The web service must be able to respond to external calls outside hadoop cluster. Original idea is to develop a wrapper in java for the reading Request from external and query Hbase and deploy it as a web service in any web srver. But for these we need a web server to deploy and run. There is no rule to use Nifi, but since the capability is there we can make better out of it.
For GetHbase, Hbase_client_service is created and connected. The response has to be the hbase table data, so no insert/update is going to happen in hbase. Seems that, GetHbase is used only for putting the data into
Yet to try out other options. If you have came across any similar scenarios and can share the processor connections, it would be great.
I don't have numbers, but I would expect that you'd be incurring a bit of latency in your requests by virtue of using NiFi as opposed to a web service which directly talks to HBase. There are a number of things that NiFi is doing under the hood which are unnecessary for most REST applications.
The GetHBase processor is a source processor that does not take input. There is a new FetchHBase processor that hasn't been released yet that can retrieve a row from HBase based on an incoming flow file, so you could connect HandleHttpRequest to FetchHBase, and then to HandleHttpResponse.
Keep in mind that building a web service in NiFi ins't necessarily meant for end-user applications to be hitting it with a lot of concurrent users, it is more for system-to-system communication. For an end-user application you are probably better of with the HBase REST API that Josh pointed out, or some other custom REST service in front of HBase.
Yes as you specified, I had tried initially with GetHbase and came to know it isn't build for that purpose.
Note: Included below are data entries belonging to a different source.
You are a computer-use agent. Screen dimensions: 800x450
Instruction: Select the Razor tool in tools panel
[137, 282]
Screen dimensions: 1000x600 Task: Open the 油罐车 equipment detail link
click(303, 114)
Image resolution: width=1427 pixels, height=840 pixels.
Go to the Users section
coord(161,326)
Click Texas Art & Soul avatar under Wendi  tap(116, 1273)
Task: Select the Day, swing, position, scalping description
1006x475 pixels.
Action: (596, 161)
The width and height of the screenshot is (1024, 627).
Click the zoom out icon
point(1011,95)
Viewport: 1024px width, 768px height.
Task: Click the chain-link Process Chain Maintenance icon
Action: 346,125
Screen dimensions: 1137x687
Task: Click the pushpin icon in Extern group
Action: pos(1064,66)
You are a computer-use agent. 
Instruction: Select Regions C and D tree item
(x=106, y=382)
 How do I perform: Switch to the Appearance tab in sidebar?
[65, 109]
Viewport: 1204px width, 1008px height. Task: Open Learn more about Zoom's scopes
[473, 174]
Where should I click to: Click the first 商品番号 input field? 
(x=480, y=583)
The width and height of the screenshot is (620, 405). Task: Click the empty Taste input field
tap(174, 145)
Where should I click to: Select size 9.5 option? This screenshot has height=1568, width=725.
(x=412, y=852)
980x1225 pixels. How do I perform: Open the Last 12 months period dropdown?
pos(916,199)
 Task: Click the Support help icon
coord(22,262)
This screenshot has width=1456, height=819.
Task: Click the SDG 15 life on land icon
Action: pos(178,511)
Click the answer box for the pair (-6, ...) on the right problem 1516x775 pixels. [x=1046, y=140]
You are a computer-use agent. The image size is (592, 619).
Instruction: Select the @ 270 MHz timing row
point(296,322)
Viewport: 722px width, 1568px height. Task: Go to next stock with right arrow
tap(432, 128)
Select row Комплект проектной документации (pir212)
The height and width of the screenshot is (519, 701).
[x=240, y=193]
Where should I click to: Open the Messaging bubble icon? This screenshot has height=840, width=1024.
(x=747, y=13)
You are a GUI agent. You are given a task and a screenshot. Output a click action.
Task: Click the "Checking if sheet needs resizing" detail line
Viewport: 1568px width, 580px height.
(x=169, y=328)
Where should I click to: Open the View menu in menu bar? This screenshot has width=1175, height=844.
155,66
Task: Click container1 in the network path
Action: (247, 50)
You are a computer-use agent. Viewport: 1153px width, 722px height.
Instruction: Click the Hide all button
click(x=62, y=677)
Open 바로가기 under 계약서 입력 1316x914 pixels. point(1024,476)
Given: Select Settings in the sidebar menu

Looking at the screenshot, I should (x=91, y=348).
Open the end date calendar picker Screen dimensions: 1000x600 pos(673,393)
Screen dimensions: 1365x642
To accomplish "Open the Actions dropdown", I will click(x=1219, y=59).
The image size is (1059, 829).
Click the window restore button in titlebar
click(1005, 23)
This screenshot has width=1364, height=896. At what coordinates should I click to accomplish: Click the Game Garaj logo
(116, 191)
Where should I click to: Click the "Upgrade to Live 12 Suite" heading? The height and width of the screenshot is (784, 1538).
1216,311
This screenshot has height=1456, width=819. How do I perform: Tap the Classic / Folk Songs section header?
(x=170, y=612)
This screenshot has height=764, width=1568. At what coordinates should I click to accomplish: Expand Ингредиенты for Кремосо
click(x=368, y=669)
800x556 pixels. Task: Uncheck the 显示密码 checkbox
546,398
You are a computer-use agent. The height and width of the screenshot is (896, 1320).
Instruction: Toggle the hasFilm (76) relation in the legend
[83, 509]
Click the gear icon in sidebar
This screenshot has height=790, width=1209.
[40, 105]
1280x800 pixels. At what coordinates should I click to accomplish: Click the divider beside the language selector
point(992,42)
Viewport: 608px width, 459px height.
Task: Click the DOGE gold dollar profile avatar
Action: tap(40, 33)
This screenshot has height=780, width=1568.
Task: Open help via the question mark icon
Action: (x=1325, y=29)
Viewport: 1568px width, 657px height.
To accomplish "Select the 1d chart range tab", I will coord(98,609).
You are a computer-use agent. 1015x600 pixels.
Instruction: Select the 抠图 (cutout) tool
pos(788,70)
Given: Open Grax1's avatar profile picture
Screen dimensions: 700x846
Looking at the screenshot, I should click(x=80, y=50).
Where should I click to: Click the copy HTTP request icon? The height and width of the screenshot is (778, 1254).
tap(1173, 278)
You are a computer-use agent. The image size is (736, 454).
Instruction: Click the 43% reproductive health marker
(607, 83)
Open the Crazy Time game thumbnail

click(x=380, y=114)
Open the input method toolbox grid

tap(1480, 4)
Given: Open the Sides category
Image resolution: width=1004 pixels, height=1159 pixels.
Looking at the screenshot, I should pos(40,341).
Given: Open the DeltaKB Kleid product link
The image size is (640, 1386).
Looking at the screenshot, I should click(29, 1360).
Tried 'FetchHbaseRow', but it fails saying 'scan' method is not found.
Now trying with Python. Route is HandleHTTPRequest-> ExecuteStreamCommand -> HandleHTTPResponse. Here ExecuteStreamCommand will have a python script which will read request data and parse it and pass it to Hbase to retrieve the values. But again, Python doesn't have inbuilt library to fetch hbase data. Is there any library available to query hbase from python apart from HappyBase.
I tried using plain Hbase rest, but since hbase is Kerberos enabled, its not allowing us connect to external system. Any inputs are highly appreciated.
"I tried using plain Hbase rest, but since hbase is Kerberos enabled, its not allowing us connect to external system. Any inputs are highly appreciated."
The HBase REST server works with Kerberos enabled, but this is a completely different question than what you have asked here. Please open a new question and provide the relevant configuration values you have set, what you are executing, and the error you are experiencing.
@Josh Elser FetchHbaseRow configuration: Hbase Client service: Hbase_1_1_2_ClientService, Table Name: hbase_table, Row Identifier: id, Columns: cf1, Destination: flowfile-content.
Configured "Hbase_1_1_2_ClientService" with Kerberos principal and keytabs.